2.1. Conversion into the
Borrower's Common Stock.
(a) The
Holder shall have the right from and after the date of the issuance of this Note
and then at any time until this Note is fully paid, to convert any outstanding
and unpaid principal portion of this Note, and accrued interest, at the election
of the Holder (the date of giving of such notice of conversion being a "Conversion Date") into fully
paid and non-assessable shares of Common Stock as such stock exists on the date
of issuance of this Note, or any shares of capital stock of Borrower into which
such Common Stock shall hereafter be changed or reclassified, at the conversion
price as defined in Section 2.1(b) hereof
(the "Fixed Conversion
Price"), determined as provided herein. Upon delivery to the
Borrower of a completed Notice of Conversion, a form of which is annexed hereto
as Exhibit A,
Borrower shall issue and deliver to the Holder within three (3) business days
after the Conversion Date (such third day being the “Delivery Date”) that number of
shares of Common Stock for the portion of the Note converted in accordance with
the foregoing. At the election of the Holder, the Borrower will
deliver accrued but unpaid interest on the Note, if any, through the Conversion
Date directly to the Holder on or before the Delivery Date. The
number of shares of Common Stock to be issued upon each conversion of this Note
shall be determined by dividing that portion of the principal of the Note and
interest, if any, to be converted, by the Conversion Price.
(b) Subject
to adjustment as provided in Section 2.1(c)

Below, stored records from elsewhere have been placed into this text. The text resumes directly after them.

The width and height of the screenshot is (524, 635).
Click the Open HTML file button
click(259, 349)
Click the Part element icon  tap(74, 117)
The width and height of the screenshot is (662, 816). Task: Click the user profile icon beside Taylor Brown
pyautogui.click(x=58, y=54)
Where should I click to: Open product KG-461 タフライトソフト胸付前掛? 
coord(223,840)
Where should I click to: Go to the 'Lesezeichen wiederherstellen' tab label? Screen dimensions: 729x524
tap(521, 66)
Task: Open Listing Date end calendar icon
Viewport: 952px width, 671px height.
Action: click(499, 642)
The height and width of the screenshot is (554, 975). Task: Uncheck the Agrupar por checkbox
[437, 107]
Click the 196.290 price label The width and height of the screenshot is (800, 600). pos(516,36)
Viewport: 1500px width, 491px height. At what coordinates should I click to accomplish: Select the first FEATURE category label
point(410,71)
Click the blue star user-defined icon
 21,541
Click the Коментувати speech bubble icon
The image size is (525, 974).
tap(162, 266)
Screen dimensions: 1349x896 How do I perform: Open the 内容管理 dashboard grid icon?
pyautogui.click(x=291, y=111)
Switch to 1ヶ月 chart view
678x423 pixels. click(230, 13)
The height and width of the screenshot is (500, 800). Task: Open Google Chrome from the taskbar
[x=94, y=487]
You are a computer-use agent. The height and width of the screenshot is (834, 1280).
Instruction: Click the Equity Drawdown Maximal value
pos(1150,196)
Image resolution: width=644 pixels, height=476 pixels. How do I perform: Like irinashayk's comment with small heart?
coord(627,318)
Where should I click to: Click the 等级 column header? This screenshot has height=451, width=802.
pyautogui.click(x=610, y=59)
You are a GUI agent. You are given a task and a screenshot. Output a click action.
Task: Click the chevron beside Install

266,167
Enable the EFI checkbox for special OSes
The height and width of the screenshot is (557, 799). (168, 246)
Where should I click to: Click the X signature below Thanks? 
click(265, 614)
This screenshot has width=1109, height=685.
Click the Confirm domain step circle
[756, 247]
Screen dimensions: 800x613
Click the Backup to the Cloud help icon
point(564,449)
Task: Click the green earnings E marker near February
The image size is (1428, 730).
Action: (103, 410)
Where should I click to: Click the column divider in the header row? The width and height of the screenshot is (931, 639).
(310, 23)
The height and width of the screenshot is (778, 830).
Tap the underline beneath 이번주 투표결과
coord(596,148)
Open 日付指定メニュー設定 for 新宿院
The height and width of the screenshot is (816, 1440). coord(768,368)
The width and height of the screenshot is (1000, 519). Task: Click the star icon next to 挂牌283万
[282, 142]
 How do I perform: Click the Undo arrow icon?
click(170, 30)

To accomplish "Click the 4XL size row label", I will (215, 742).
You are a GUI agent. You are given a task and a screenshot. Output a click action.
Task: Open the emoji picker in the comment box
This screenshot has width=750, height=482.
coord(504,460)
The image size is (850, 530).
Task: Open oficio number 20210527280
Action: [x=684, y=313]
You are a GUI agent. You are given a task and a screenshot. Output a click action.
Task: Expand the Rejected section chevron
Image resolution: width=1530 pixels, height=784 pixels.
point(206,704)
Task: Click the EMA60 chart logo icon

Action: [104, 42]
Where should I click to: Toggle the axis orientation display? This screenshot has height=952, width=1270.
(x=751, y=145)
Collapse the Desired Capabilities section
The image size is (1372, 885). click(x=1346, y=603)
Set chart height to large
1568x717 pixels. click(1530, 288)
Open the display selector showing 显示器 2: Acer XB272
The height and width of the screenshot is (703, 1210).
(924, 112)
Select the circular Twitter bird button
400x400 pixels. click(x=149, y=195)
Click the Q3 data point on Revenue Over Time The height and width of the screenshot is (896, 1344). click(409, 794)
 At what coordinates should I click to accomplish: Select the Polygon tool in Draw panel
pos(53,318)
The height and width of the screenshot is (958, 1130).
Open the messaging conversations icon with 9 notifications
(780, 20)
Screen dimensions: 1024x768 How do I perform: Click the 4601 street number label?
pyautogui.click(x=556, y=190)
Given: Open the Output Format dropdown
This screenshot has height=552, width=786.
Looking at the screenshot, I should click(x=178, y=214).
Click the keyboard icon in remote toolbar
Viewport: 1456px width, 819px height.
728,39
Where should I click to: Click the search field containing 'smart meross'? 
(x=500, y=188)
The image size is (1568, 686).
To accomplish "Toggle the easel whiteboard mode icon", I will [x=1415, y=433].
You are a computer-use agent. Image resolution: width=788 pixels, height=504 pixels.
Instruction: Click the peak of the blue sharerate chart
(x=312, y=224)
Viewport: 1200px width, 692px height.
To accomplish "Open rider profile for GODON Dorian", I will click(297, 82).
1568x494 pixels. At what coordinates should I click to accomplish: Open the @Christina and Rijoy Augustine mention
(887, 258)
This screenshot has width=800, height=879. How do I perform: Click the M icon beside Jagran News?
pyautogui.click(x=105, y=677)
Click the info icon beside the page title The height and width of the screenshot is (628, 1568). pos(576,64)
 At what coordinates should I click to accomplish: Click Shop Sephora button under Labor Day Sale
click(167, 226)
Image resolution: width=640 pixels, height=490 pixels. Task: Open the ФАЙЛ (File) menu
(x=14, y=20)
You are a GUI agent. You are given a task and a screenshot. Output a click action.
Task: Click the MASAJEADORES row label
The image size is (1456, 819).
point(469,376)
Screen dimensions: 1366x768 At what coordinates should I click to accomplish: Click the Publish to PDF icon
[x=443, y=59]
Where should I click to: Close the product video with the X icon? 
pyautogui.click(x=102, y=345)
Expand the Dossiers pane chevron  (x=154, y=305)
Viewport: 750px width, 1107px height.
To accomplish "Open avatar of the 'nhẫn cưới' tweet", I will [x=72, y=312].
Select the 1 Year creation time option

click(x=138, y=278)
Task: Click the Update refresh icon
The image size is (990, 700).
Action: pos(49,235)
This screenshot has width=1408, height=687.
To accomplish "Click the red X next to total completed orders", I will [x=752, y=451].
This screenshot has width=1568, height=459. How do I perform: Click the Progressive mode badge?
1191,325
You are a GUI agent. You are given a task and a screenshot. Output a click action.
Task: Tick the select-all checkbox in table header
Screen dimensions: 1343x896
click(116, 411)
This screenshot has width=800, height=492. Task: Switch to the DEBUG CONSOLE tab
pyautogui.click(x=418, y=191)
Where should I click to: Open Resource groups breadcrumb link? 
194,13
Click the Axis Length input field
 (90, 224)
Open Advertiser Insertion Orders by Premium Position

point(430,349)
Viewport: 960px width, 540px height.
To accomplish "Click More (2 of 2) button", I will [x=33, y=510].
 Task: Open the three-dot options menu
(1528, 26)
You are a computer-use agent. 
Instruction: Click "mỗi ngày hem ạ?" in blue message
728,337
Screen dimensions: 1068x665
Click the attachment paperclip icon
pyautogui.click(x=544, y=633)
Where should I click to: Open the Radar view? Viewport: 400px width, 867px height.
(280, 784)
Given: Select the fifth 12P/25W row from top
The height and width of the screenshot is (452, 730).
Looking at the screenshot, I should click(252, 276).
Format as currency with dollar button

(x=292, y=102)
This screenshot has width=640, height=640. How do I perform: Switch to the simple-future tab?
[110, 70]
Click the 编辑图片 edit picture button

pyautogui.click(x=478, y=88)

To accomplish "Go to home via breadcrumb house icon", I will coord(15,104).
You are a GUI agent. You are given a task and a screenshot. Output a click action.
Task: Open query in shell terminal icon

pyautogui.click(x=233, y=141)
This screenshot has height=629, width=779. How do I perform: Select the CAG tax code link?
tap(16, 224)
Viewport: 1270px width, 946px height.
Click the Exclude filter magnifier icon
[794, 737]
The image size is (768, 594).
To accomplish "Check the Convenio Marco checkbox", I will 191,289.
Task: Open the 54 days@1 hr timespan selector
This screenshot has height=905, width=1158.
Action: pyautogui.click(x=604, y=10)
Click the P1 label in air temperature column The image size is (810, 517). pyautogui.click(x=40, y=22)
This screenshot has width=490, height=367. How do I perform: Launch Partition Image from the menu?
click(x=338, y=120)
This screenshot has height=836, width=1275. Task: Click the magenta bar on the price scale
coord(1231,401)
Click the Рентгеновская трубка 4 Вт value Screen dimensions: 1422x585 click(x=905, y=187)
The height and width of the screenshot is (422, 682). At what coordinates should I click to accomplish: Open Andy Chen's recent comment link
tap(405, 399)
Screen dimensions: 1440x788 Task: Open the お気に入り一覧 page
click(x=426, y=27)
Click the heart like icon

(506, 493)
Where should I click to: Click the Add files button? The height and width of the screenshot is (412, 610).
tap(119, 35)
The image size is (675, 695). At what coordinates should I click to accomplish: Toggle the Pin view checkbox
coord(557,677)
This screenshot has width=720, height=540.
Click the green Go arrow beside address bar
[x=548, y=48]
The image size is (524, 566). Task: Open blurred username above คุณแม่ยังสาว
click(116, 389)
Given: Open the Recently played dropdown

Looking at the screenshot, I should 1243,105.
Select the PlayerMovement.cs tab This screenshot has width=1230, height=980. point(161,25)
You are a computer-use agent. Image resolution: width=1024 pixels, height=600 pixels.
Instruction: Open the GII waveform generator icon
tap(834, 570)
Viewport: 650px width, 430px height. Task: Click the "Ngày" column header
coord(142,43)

hereof, the fixed conversion price per share shall be equal to $0.004 (“Fixed Conversion
Price”).
(c)
The Fixed Conversion Price and number and kind of shares or other securities to
be issued upon conversion determined pursuant to Section 2.1(a), shall
be subject to adjustment from time to time upon the happening of certain events
while this conversion right remains outstanding, as follows:
A. Merger, Sale of Assets,
etc. If (A) the Borrower effects any merger
or consolidation of the Borrower with or into another entity, (B) the
Borrower effects any sale of all or substantially all of its assets in one or a
series of related transactions, (C) any tender offer or exchange
offer (whether by the Borrower or another entity) is completed pursuant to which
holders of Common Stock are permitted to tender or exchange their shares for
other securities, cash or property, (D) the Borrower consummates a stock
purchase agreement or other business combination (including, without limitation,
a reorganization, recapitalization, spin-off or scheme of arrangement) with one
or more persons or entities whereby such other persons or entities acquire more
than the 50% of the outstanding shares of Common Stock (not including any shares
of Common Stock held by such other persons or entities making or party to, or
associated or affiliated with the other persons or entities making or party to,
such stock purchase agreement or other business combination), (E) any "person"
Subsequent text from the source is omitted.